## Esercizio A
In base all'intervista, spiega perché nel titolo del libro la parola "Razzismi" è al plurale. Rispondi in una-tre frasi.
## Esercizio B
Secondo l'intervista, chi dirige il CREMIT?

## Estratto del documento
**********

Il giornalista Stefano Pasta è attualmente titolare di un assegno di ricerca al CREMIT (Centro di Ricerca sull'Educazione ai Media all'Informazione e alla Tecnologia), diretto da Pier Cesare Rivoltella e collabora con il Centro di ricerca sulle relazioni interculturali, diretto da Milena Santerini - entrambi dell’Università Cattolica di Milano. Con lui abbiamo parlato del suo nuovo libro "Razzismi 2.0. Analisi socio-educativa dell’odio online", edito da Morcelliana, Scholé. Ecco cosa ci ha detto.

Razzismi 2.0, come mai questo titolo, perché la parola usata al plurale?

Direi per due ragioni. La prima, è che le performances razziste sono diverse e possono assumere forme differenti. La seconda, collegata, è che per progettare risposte educative efficaci di prevenzione al razzismo, è fondamentale capire a quale tipo di razzismo ci troviamo di fronte, e questa tesi, consegnataci da tempo dagli studi classici sul tema, assume una particolare importanza nel Web. Dire che sono diverse, non significa sminuire l’importanza di alcune forme di razzismo e di parlare scorretto, che potremmo semplicisticamente derubricare a “meno gravi”. Questi atteggiamenti sono comunque legati fra di loro, e tendono tutti alla normalizzazione del discorso razzista e all'accettazione dell'hate speech.

**********

## Righe di dati
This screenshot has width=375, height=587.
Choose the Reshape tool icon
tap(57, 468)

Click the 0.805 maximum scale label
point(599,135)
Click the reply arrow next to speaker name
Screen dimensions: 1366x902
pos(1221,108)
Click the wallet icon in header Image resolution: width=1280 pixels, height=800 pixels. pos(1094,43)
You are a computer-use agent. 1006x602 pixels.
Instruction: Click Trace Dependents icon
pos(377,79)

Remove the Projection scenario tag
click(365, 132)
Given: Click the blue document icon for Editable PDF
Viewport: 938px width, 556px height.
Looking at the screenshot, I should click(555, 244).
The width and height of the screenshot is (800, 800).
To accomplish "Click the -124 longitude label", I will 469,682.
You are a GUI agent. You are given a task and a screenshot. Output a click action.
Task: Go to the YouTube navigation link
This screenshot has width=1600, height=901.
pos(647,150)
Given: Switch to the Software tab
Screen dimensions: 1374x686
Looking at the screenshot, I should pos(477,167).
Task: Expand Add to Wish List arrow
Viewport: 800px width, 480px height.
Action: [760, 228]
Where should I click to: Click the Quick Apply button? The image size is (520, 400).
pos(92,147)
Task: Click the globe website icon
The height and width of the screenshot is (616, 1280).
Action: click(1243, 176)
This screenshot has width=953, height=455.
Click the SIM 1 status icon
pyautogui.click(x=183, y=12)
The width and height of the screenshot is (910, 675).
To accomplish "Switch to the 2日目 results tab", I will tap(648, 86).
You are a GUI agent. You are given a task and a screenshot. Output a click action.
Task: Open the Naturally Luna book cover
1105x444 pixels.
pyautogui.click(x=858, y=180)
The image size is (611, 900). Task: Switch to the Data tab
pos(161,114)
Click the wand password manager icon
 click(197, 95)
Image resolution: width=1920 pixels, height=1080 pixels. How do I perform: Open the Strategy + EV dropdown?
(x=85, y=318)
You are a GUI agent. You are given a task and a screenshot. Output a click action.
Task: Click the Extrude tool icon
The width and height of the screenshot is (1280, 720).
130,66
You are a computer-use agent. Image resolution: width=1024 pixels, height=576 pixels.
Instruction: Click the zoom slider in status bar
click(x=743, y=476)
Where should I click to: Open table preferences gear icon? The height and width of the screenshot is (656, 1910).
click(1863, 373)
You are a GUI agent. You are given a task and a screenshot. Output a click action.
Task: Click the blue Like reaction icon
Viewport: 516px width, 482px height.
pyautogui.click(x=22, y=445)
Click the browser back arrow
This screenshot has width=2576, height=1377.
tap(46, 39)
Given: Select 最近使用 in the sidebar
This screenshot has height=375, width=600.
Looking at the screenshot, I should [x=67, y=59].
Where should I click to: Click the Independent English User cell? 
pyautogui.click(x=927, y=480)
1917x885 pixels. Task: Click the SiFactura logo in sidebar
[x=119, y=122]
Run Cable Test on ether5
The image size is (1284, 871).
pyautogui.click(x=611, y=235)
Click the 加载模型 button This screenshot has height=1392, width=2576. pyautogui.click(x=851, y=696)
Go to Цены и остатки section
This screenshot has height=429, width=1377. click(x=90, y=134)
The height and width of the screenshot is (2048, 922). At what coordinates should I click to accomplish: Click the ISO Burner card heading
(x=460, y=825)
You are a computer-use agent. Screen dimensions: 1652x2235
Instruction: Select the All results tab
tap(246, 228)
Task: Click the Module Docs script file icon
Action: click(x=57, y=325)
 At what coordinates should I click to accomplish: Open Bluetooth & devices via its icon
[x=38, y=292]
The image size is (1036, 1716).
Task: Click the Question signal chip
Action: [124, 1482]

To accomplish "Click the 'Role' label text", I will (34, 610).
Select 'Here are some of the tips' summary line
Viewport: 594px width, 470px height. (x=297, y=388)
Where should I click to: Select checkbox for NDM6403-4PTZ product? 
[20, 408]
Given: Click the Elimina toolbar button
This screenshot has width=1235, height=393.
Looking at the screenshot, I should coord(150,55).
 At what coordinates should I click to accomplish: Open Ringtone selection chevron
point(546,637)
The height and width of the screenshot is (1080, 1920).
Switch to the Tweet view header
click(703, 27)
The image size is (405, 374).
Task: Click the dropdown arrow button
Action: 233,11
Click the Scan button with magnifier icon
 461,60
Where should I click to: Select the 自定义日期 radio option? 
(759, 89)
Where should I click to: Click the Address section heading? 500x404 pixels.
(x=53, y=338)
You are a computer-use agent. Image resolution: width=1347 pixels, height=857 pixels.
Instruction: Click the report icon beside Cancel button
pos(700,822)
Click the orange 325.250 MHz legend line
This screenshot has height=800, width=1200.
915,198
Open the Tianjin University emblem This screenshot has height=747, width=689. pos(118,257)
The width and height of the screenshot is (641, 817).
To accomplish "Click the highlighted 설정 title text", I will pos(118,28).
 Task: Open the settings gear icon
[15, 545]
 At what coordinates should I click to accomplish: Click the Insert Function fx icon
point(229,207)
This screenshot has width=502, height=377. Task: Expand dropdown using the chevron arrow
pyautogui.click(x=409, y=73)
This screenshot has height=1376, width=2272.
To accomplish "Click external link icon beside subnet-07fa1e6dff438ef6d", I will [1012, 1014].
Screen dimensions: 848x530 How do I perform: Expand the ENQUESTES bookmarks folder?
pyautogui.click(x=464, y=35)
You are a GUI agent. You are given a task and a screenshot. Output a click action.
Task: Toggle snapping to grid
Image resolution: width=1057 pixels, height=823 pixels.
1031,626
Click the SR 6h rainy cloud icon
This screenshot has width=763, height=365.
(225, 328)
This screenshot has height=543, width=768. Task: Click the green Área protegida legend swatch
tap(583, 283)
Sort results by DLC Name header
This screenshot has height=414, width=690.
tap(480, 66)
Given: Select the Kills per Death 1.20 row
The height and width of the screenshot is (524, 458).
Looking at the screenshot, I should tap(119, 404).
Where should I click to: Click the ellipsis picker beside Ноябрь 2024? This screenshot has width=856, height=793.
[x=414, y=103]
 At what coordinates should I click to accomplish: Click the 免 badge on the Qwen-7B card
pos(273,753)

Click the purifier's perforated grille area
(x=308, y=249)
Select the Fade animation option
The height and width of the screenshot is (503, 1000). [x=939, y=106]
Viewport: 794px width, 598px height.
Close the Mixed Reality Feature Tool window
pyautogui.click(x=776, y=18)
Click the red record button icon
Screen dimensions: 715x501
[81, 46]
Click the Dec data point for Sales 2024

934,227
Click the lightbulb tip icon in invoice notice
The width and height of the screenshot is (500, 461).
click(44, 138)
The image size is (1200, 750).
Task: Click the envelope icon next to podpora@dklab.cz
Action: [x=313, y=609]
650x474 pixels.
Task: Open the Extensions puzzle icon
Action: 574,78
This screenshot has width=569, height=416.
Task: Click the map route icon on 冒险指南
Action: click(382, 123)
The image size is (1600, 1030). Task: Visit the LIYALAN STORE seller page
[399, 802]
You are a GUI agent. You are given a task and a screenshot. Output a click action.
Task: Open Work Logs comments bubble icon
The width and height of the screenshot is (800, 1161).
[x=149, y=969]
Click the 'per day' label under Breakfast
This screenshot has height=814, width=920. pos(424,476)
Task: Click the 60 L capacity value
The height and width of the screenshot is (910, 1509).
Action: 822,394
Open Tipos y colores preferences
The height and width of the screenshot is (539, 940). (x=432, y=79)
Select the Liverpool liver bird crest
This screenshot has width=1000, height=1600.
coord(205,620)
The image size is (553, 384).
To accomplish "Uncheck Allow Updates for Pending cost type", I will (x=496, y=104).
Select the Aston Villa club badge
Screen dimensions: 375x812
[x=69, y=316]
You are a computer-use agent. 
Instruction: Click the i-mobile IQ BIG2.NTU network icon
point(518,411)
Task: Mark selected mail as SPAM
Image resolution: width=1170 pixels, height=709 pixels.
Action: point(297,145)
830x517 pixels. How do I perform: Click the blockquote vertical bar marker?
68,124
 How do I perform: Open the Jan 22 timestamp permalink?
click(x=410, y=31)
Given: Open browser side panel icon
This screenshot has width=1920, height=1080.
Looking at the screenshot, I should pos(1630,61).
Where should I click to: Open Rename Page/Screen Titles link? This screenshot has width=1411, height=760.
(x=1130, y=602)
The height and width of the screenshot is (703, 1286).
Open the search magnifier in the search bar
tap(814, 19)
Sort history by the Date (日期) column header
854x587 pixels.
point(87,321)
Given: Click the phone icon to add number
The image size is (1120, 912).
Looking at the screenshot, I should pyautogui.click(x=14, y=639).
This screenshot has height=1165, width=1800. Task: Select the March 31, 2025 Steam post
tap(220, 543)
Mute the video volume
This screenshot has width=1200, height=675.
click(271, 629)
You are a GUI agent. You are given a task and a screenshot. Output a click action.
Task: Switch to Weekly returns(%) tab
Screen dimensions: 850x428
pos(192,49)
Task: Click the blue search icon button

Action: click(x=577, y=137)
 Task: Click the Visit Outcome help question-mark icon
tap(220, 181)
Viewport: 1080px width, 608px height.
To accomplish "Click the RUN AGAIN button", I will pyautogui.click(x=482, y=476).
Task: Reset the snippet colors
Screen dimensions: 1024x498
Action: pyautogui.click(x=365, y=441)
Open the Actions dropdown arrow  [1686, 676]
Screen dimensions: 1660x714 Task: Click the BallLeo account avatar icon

**********

## Soluzione A
Le performances razziste sono diverse e possono assumere forme differenti. Inoltre, per progettare risposte educative efficaci di prevenzione al razzismo è fondamentale capire a quale tipo di razzismo ci si trova di fronte, e questo vale in modo particolare nel Web.

## Soluzione B
Pier Cesare Rivoltella.